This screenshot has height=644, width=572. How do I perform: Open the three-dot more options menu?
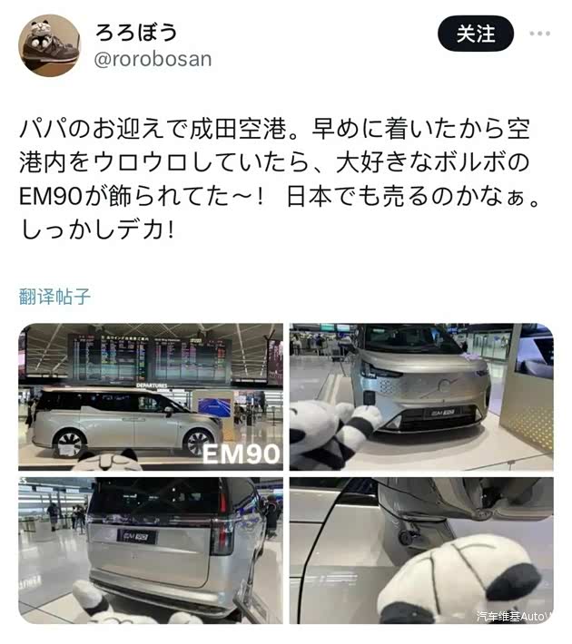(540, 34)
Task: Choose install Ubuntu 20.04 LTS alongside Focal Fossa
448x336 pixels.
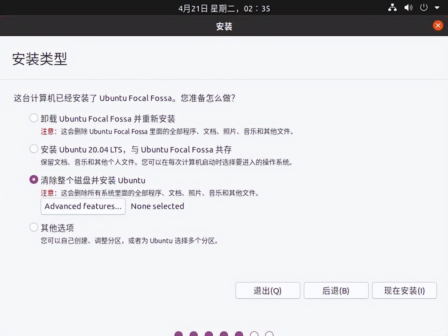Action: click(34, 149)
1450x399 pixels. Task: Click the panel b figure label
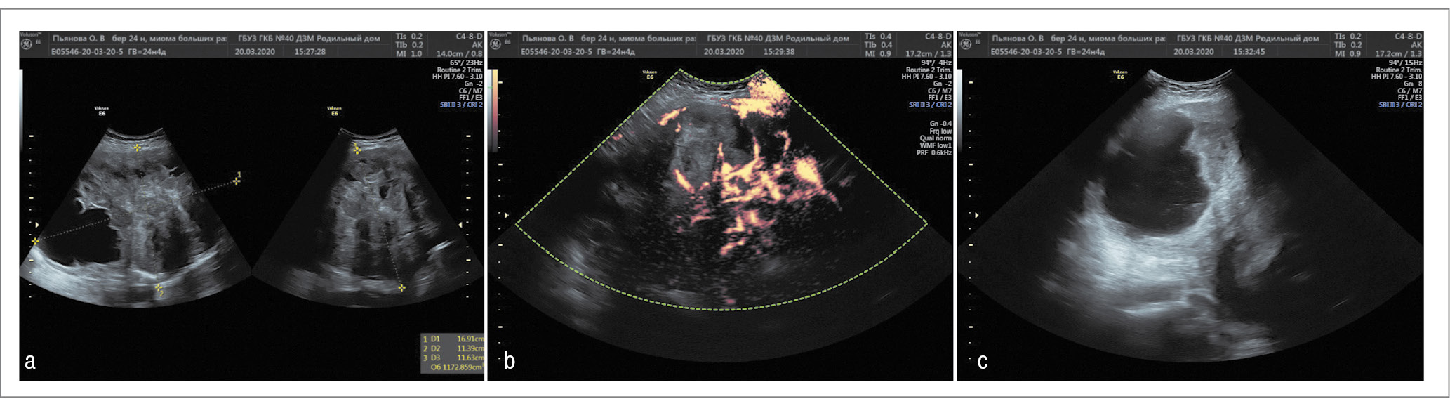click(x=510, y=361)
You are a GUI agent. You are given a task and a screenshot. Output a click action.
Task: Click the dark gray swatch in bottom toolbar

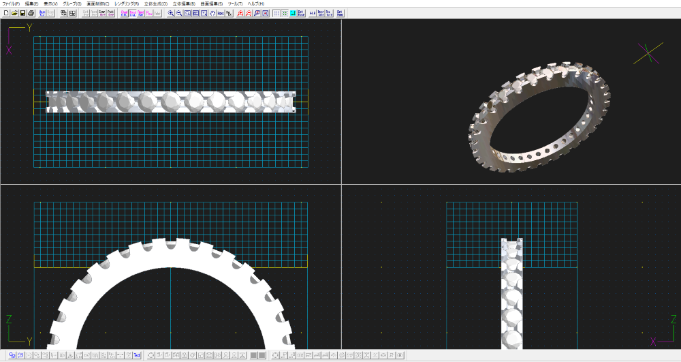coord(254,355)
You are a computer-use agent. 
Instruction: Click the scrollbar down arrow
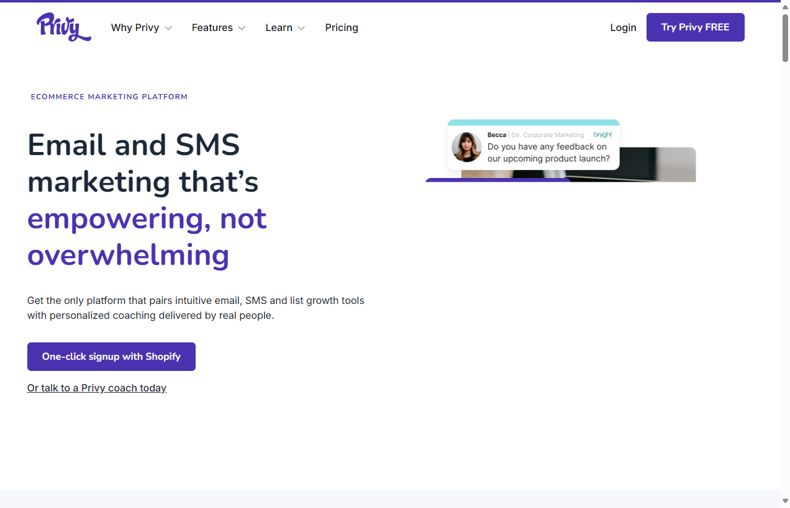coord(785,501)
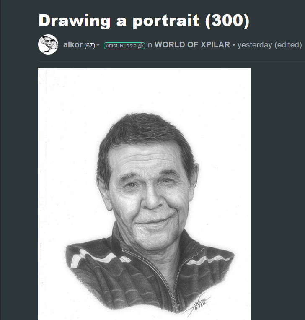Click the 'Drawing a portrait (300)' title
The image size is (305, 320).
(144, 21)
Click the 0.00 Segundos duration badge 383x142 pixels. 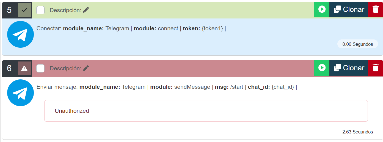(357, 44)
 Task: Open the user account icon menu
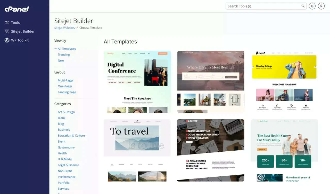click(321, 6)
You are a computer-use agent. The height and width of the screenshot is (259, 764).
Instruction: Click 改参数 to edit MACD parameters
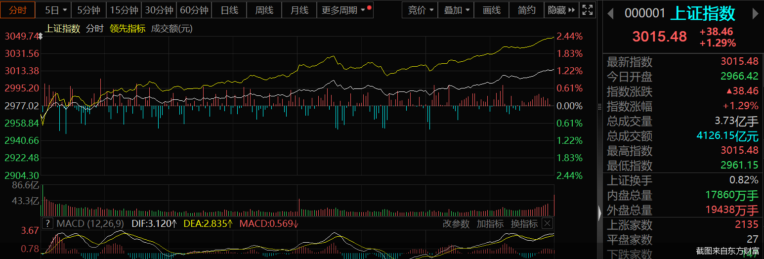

___

__What the task requires__: Starting at the line that contains "Task: Open the user account icon menu", write out every line through the end of the entries, both ends included, without any pictures.

__Answer box__:
 Task: Open the user account icon menu
click(321, 6)
You are a computer-use agent. The height and width of the screenshot is (259, 764).
Instruction: Click 改参数 to edit MACD parameters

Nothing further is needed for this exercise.